Self-Locking Properties in a Worm Gearbox

Yes, worm gearboxes exhibit self-locking properties, which can be advantageous in certain applications. Self-locking refers to the ability of a mechanism to prevent the transmission of motion from the output shaft back to the input shaft when the system is at rest. Worm gearboxes inherently possess self-locking properties due to the unique design of the worm gear and worm wheel.

The self-locking behavior arises from the angle of the helix on the worm shaft.

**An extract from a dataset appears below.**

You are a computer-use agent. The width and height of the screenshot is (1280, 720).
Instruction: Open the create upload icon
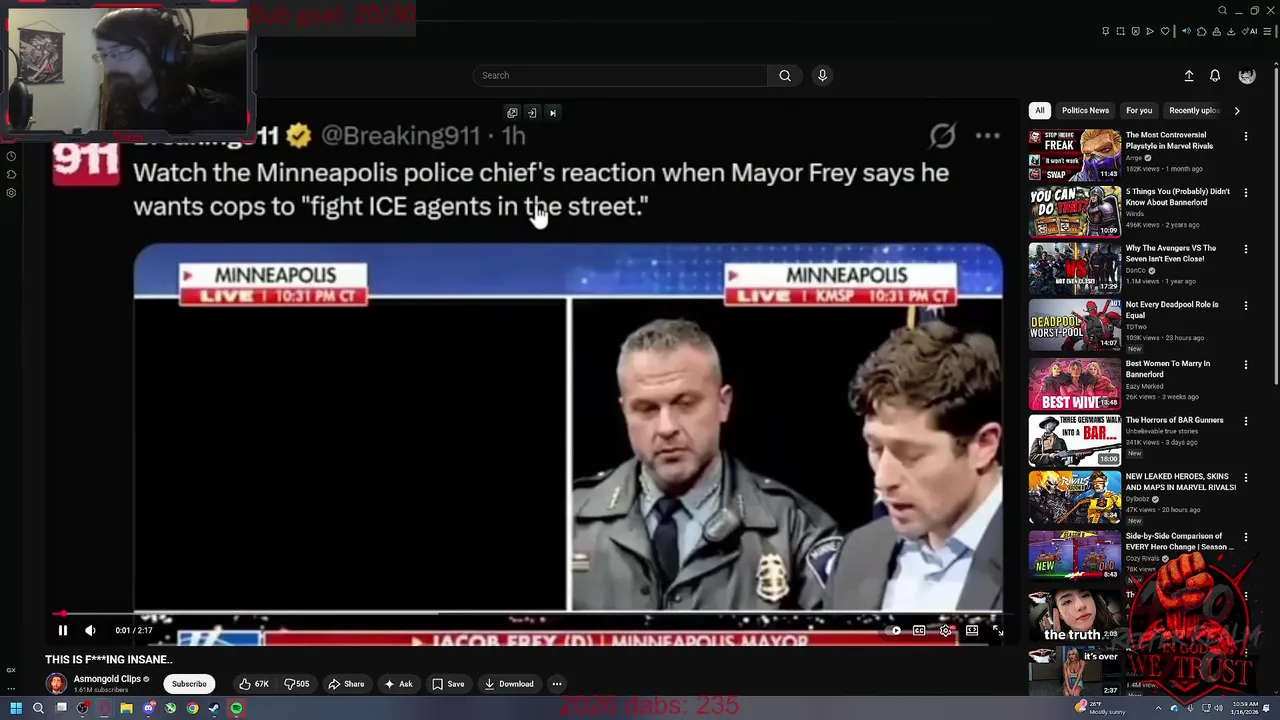coord(1189,76)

In a properly designed worm gearbox, the helix angle of the worm is such that it creates a mechanical advantage that resists reverse motion. When the gearbox is not actively driven, the friction between the worm threads and the worm wheel teeth creates a locking effect.

This self-locking feature makes worm gearboxes particularly useful in applications where holding a load in position without external power is necessary. For instance, they are commonly used in situations where there’s a need to prevent a mechanism from backdriving, such as in conveyor systems, hoists, and jacks.

However, it’s important to note that while self-locking properties can be beneficial, they also introduce some challenges. The high friction between the worm gear and worm wheel during self-locking can lead to higher wear and heat generation. Additionally, the self-locking effect can reduce the efficiency of the gearbox when it’s actively transmitting motion.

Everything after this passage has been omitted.